The result of applying the convolution is: $\psi((x \ast w)[k,\ell]) = \psi\left(\sum_{i=1-P}^{N+P} \sum_{j=1-P}^{N+P} x[i,j]*w[k-i, j - \ell] + b\right)$ where if an index is out-of-bounds simply set that term in the sum to $0$. $P$ is the “padding”. If $P=M/2$, then the size of $x\ast w$ is the same as $x$. If $P<M/2$, the convolution decreases the size of the image.
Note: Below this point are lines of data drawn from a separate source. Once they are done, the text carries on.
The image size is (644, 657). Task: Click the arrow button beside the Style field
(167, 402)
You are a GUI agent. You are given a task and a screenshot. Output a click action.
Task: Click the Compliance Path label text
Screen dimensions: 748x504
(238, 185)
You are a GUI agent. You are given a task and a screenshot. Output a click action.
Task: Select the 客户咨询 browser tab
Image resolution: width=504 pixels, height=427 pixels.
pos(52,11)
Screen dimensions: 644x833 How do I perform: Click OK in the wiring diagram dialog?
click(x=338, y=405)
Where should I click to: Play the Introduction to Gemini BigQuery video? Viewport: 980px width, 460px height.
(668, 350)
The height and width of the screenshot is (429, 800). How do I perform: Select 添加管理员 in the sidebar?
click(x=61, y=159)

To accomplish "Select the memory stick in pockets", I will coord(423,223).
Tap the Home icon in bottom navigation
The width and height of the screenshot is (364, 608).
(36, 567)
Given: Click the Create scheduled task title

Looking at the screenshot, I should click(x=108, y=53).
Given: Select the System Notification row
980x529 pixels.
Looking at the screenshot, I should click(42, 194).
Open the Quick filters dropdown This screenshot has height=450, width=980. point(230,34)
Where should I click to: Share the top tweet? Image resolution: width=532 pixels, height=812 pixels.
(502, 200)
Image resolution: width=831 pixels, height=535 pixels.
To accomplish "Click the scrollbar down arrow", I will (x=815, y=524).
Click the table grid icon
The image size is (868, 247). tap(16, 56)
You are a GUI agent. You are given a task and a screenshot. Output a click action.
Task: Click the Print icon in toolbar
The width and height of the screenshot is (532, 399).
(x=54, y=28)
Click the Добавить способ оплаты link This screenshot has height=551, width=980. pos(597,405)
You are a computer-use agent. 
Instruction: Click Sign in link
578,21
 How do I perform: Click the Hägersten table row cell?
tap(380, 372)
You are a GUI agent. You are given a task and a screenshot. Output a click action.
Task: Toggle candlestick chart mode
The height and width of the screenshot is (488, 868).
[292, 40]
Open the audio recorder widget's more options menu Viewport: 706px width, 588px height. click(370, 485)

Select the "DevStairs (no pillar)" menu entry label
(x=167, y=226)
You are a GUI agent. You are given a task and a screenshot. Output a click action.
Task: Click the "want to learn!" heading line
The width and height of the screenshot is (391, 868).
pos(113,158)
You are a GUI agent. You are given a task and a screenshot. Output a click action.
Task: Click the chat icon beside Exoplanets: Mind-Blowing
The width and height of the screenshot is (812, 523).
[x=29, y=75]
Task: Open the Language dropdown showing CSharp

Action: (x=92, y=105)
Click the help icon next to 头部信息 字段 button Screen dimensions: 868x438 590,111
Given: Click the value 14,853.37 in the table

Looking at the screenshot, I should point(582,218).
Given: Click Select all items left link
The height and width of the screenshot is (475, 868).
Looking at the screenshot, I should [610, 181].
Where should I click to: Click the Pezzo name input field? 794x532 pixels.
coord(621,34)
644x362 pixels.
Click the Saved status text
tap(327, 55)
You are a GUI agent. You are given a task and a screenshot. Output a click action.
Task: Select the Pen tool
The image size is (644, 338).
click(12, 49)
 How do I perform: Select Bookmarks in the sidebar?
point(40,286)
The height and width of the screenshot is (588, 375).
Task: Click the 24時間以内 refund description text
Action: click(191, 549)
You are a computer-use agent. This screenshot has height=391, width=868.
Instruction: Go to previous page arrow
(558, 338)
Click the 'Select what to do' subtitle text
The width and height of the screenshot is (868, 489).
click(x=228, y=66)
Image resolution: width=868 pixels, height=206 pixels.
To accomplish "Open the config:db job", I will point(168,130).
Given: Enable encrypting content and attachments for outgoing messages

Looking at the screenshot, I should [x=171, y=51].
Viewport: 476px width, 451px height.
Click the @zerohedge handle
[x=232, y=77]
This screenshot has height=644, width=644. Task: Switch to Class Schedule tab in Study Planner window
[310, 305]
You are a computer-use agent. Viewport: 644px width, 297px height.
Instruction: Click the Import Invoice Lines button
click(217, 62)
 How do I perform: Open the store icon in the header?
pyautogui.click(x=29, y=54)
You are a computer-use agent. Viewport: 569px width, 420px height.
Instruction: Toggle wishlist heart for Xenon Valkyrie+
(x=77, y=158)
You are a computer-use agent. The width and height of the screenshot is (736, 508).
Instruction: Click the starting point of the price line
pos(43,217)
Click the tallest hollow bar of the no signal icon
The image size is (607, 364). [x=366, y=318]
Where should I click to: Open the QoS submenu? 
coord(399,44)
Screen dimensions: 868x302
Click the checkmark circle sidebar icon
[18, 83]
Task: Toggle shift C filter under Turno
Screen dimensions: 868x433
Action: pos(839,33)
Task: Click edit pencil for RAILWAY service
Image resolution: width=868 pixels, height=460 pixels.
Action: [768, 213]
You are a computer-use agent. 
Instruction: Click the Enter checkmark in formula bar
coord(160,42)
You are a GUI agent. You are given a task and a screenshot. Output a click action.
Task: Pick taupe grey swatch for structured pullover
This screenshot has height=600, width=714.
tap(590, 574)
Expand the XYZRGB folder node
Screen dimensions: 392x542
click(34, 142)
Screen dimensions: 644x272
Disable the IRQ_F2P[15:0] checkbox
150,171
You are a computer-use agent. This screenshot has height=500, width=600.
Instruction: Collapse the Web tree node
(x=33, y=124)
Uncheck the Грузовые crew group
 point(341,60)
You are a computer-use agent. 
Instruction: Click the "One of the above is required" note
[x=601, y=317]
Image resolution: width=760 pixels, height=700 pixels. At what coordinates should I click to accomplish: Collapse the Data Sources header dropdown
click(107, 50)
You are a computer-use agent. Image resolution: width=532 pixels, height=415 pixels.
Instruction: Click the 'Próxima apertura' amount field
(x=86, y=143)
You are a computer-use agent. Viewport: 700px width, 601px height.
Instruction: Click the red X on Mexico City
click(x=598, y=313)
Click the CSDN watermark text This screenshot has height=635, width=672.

Then if we apply a maximum pooling function with dimension $D \times D$, we get a $N/D \times N/D$ array with elements $maxpool(\psi((x \ast w) )[n,m] = \max_{1 \leq i \leq d, 1 \leq j \leq d} \{\psi((x \ast w)[dk+i,d\ell+j])\}$

The following code defines a convolutional network with three convolutional layers followed by a dense feed-forward layer for the output.

model = Chain(
  # First convolution layer, operating upon a 28x28 image
  Conv((3, 3), 1=>16,  pad=(1,1), relu),
  MaxPool((2,2)),

  # Second convolution, operating upon a 14x14 image
  Conv((3, 3), 16=>32, pad=(1,1), relu),
  MaxPool((2,2)),

  # Third convolution, operating upon a 7x7 image
  Conv((3, 3), 32=>32, pad=(1,1), relu),
  MaxPool((2,2)),

  # Reshape 3d tensor into a 2d one, at this point it should be (3, 3, 32, N)
  # which is where we get the 288 in the `Dense` layer below:
  x -> reshape(x, :, size(x, 4)),
  Dense(288, 10) #,

  # Finally, softmax to get nice probabilities
  #softmax
) |> gpu


# count parameters
nparam(m::Chain)=sum(nparam.(m))
nparam(m::Conv)=length(m.weight) + length(m.bias)
nparam(m::Dense)=length(m.weight)+length(m.bias)
nparam(m) = 0

println("There $(nparam(model)) parameters")

There 16938 parameters

Now, let’s train the model. We are going to train the model a few times with slightly different details, so it makes sense to define a function for the training loop.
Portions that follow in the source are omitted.